# La solicitud
Transcriba de forma íntegra y literal el artículo sobre México y la estatua de Colón que figura a continuación.

# Pasaje mostrado
■ ■ ■ ■ ■ ■ ■
Se comen sus propias lombrices


por Carlos Díaz


Acabo de regresar una vez más de México, país latinoamericano al que hace casi treinta años comencé a visitar, y al que amo entrañablemente, no solo por sus magníficos mariachis y sus rancheras que tanto alegran mi corazón, sino también por la fabulosa relación sellada entre aquellos Moctezumas y Corteses, sincretismo sin par en la historia de la humanidad, de cuyo encuentro-encontronazo brotaron frutos inverosímiles de dificilísimo injerto o hibridación. Aquel encuentro entre dos culturas tan dispares, tan antagónicas, aquel Dios contra aquellos dioses, aquella mística contra esta mítica, sigue tan vivas como ayer entre los conquistadores y los conquistados, y ello por razones teológicas, antropológicas y culturales indelebles.

A estas alturas de la historia, ya en pleno abril de 2023, el fiel de la balanza parece inclinarse hacia lo autóctono indígena, pues a quien esto escribe al menos le ha causado estupor ver en el paseo o avenida de la Reforma, el corazón de Ciudad de la república federal de México, una especie de esperpento indígena de plástico casi enano sobre un pedestal y rodeada por una barda circular con inscripciones de un feminismo salvaje y pobretón, en lugar de la clásica estatua de Cristóbal Colón, que ha sido derribada de su centenario monumento de hierro forjado.
■ ■ ■ ■ ■ ■ ■
# Registros extraídos

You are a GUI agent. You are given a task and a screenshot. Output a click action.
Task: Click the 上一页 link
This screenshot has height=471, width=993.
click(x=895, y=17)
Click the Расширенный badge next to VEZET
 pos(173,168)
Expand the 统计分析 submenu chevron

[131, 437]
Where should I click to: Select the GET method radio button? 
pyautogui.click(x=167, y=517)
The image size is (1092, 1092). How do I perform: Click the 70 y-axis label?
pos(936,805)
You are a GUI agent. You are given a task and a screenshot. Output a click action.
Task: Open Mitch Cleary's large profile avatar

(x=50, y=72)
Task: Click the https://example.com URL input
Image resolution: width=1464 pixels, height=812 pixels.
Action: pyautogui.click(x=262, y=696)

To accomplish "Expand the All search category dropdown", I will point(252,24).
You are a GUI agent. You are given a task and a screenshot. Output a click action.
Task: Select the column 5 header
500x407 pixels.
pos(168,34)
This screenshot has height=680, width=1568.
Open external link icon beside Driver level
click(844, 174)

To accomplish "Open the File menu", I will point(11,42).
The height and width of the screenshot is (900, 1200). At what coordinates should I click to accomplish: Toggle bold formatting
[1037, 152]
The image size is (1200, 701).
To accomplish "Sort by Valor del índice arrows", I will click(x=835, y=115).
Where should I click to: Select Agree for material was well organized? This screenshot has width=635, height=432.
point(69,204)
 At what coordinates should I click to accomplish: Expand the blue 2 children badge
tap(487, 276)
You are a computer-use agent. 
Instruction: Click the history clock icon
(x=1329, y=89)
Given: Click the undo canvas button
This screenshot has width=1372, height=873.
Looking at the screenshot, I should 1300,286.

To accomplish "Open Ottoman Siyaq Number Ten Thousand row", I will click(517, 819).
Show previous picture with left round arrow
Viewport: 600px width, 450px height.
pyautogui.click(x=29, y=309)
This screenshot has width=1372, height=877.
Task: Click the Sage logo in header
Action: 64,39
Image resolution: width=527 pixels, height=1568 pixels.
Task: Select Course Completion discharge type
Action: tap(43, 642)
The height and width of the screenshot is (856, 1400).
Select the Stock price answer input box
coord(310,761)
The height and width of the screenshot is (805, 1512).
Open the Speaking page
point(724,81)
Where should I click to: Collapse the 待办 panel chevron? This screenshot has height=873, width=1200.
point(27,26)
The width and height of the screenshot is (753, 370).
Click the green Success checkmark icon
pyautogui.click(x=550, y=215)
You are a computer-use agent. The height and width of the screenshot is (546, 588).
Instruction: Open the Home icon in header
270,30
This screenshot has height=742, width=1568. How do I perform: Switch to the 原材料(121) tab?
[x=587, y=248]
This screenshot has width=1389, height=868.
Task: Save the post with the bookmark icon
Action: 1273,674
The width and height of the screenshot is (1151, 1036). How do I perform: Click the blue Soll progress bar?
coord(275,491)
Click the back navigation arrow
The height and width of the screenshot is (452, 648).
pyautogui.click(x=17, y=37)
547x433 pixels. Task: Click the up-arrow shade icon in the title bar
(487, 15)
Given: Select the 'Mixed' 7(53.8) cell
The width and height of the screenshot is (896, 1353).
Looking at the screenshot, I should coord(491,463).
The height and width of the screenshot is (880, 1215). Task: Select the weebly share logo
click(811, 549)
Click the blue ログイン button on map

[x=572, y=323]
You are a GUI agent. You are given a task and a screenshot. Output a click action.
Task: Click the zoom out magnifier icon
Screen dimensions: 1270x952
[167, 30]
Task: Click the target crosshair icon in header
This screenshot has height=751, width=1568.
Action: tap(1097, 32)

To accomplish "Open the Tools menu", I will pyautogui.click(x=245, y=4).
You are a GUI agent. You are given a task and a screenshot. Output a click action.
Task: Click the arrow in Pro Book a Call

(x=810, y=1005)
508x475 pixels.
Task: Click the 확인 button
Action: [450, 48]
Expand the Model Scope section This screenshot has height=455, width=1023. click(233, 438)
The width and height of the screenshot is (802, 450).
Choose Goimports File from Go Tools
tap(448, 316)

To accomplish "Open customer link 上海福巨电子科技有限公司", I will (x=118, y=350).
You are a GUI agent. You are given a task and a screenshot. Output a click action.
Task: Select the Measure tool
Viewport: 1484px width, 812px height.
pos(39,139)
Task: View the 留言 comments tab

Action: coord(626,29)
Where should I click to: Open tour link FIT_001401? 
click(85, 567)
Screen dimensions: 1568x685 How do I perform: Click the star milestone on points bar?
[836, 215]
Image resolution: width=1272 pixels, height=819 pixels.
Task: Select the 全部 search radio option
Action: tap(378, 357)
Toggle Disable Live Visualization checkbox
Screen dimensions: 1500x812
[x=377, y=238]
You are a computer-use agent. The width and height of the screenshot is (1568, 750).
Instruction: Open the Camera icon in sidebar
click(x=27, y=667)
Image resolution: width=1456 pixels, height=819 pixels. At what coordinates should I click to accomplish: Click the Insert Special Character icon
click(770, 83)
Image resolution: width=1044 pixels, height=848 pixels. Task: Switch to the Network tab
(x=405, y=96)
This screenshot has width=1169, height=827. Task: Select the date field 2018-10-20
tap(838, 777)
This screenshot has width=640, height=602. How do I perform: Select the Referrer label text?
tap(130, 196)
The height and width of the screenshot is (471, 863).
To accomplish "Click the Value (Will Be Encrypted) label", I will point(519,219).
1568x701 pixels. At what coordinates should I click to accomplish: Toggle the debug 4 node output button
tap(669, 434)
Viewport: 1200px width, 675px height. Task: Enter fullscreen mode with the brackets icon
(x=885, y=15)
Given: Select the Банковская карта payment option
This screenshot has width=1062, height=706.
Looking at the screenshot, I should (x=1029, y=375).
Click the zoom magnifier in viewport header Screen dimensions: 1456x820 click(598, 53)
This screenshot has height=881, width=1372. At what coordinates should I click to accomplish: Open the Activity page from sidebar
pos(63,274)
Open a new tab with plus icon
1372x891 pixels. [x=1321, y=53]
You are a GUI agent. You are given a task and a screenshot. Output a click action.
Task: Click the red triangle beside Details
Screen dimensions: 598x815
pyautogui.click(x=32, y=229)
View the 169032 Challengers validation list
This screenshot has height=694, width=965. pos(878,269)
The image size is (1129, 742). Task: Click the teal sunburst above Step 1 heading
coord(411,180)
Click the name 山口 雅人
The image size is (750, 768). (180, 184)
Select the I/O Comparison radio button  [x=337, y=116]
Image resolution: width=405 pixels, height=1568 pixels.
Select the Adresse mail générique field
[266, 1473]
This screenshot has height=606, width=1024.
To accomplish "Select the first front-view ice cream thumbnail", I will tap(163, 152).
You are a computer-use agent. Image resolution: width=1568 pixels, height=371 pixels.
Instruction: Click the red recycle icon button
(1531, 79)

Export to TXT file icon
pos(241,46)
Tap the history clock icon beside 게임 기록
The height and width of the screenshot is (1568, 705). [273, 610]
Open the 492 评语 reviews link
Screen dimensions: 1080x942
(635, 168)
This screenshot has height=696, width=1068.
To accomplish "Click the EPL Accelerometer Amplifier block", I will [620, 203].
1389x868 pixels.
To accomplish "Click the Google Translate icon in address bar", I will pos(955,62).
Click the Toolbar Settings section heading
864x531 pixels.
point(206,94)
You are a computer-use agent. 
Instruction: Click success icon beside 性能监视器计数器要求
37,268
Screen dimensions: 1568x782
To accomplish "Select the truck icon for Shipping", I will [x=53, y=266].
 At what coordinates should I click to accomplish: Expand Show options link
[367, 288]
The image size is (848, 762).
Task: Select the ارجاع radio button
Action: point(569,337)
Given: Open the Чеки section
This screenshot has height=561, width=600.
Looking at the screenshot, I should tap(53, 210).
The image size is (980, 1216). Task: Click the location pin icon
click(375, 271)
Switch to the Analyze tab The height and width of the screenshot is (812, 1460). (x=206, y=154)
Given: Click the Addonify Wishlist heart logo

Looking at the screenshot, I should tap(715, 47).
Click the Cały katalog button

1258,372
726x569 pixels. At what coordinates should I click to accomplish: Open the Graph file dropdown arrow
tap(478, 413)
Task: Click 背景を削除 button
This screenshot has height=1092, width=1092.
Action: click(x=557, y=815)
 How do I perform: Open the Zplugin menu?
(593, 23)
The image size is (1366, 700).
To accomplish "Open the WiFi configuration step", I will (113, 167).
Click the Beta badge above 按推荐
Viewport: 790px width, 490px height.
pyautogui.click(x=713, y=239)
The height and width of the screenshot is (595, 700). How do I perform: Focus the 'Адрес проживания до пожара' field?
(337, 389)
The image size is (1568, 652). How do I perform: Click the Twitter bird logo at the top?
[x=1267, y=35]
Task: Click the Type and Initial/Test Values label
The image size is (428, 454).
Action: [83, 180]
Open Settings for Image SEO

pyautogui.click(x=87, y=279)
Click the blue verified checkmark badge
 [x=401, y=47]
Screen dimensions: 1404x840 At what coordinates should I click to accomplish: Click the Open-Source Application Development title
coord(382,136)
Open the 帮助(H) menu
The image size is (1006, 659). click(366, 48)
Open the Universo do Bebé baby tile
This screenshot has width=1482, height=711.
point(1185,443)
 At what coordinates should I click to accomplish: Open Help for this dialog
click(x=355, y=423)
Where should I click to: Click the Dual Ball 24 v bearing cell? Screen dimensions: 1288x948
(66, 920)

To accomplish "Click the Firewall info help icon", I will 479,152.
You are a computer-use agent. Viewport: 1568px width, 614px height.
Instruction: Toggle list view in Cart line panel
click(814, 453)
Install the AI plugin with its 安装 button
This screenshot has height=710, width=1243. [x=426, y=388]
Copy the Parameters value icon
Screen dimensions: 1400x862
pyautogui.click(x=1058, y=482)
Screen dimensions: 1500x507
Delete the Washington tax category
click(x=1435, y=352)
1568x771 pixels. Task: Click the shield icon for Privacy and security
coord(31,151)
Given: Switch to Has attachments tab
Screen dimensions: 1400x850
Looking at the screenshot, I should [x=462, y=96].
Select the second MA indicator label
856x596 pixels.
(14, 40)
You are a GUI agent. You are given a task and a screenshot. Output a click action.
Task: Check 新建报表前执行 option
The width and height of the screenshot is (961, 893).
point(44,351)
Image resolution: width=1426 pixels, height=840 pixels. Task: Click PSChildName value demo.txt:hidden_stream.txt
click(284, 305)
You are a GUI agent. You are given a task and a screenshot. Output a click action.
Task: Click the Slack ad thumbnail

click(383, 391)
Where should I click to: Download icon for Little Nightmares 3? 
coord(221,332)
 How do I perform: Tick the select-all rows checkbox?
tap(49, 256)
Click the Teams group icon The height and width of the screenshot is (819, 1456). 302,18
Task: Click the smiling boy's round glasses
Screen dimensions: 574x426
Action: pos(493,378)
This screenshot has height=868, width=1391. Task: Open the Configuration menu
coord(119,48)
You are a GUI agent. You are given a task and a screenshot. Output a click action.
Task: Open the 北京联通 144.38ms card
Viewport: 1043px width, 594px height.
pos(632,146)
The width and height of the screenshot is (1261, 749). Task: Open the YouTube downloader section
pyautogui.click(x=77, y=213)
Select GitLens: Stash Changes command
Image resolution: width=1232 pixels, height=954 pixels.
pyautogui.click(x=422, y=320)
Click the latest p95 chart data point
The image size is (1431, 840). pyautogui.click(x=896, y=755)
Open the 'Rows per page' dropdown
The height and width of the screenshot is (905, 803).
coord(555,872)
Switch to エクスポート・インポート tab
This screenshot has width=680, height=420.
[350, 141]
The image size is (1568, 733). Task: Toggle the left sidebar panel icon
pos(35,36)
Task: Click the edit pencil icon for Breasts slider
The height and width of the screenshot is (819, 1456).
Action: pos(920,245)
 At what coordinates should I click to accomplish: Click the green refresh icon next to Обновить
■ ■ ■ ■ ■ ■ ■
# Respuesta
Se comen sus propias lombrices


por Carlos Díaz


Acabo de regresar una vez más de México, país latinoamericano al que hace casi treinta años comencé a visitar, y al que amo entrañablemente, no solo por sus magníficos mariachis y sus rancheras que tanto alegran mi corazón, sino también por la fabulosa relación sellada entre aquellos Moctezumas y Corteses, sincretismo sin par en la historia de la humanidad, de cuyo encuentro-encontronazo brotaron frutos inverosímiles de dificilísimo injerto o hibridación. Aquel encuentro entre dos culturas tan dispares, tan antagónicas, aquel Dios contra aquellos dioses, aquella mística contra esta mítica, sigue tan vivas como ayer entre los conquistadores y los conquistados, y ello por razones teológicas, antropológicas y culturales indelebles.

A estas alturas de la historia, ya en pleno abril de 2023, el fiel de la balanza parece inclinarse hacia lo autóctono indígena, pues a quien esto escribe al menos le ha causado estupor ver en el paseo o avenida de la Reforma, el corazón de Ciudad de la república federal de México, una especie de esperpento indígena de plástico casi enano sobre un pedestal y rodeada por una barda circular con inscripciones de un feminismo salvaje y pobretón, en lugar de la clásica estatua de Cristóbal Colón, que ha sido derribada de su centenario monumento de hierro forjado.